CONCLUSIONI SUI DANNI ARRECATI A TERZI DAI LAVORI DI RISTRUTTURAZIONE E PRECEDENTI GIURISPRUDENZIALI
In argomento, giova ricordare che - nel caso di appalto che non implichi il totale trasferimento all’appaltatore del potere di fatto sull’immobile nel quale deve essere eseguita l’opera appaltata - non viene meno per il committente e detentore del bene, il dovere di custodia e di vigilanza e, con esso, la conseguente responsabilità ex art. 2051 del Codice civile.
Tale responsabilità, essendo di natura oggettiva, sorge in ragione della sola sussistenza del rapporto di custodia tra il responsabile e la cosa che ha determinato l’evento lesivo (Cass. civ. 18/07/2011, n. 15734: nella specie, lavori idraulici all’interno dell’immobile).
Difatti, la responsabilità individuata dall’art. 2051 del Codice civile deve ritenersi configurabile anche in capo al proprietario dell’immobile oggetto di lavori di rifacimento, per danni cagionati a terzi e diretta conseguenza di detti lavori.
Né può ritenersi che il proprietario cessi di averne la disponibilità e dunque la custodia per averne pattuito nel contratto d’appalto la ristrutturazione.
Pertanto, salvo che venga fornita la prova positiva di avere affidato totalmente all’appaltatore la custodia del bene oggetto di ristrutturazione, il proprietario deve dirsi responsabile ai sensi dell’art. 2051 del Codice civile per danni provocati a terzi in quanto custode della cosa, avendo egli l’obbligo di impedire il verificarsi di detti danni, vigilando e controllando la corretta esecuzione dei lavori commissionati (Trib.
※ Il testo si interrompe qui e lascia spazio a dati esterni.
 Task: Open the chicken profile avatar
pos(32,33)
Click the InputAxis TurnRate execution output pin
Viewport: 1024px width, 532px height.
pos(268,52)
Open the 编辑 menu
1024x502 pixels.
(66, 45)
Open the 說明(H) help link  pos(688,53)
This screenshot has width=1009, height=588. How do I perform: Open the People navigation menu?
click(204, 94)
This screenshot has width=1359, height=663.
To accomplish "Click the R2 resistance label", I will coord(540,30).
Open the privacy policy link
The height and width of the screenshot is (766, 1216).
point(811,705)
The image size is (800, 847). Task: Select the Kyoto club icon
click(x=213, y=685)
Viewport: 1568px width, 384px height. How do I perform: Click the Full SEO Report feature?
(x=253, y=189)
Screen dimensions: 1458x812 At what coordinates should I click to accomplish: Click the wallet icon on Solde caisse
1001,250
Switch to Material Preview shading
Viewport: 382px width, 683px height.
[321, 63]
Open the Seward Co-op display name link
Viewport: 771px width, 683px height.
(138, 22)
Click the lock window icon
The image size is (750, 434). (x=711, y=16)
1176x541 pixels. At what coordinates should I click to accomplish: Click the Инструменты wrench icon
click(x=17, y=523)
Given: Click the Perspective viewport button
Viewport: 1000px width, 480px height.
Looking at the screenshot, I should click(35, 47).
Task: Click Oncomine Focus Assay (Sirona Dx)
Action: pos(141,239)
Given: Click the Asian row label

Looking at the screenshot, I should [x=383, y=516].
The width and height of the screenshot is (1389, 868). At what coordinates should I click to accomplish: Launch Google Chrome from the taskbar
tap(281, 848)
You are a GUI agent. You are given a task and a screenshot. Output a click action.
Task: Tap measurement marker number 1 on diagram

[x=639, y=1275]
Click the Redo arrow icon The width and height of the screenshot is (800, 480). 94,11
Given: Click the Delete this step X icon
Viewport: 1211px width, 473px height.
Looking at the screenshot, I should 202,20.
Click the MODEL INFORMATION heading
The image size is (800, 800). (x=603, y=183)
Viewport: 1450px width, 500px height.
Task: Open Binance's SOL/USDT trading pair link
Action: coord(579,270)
Bari 15/01/2009, n. 71).

In definitiva, nell’appalto il committente conserva sempre un rapporto con il bene sul quale vengono fatti i lavori che si identifica come un potere giuridico o di fatto sul bene stesso; rispetto all’appaltatore, il titolare ricopre il ruolo di committente mentre rispetto ai terzi ha il ruolo di custode del bene.
Di conseguenza, nei confronti di terzi danneggiati, durante lo svolgimento delle opere d’appalto da contratto, il committente è gravato da una responsabilità oggettiva per i danni da cose in custodia che non viene meno neppure quando il bene sia stato consegnato materialmente all’appaltatore per l’esecuzione materiale dei lavori (Cass. civ. 22/04/2022, n. 12909).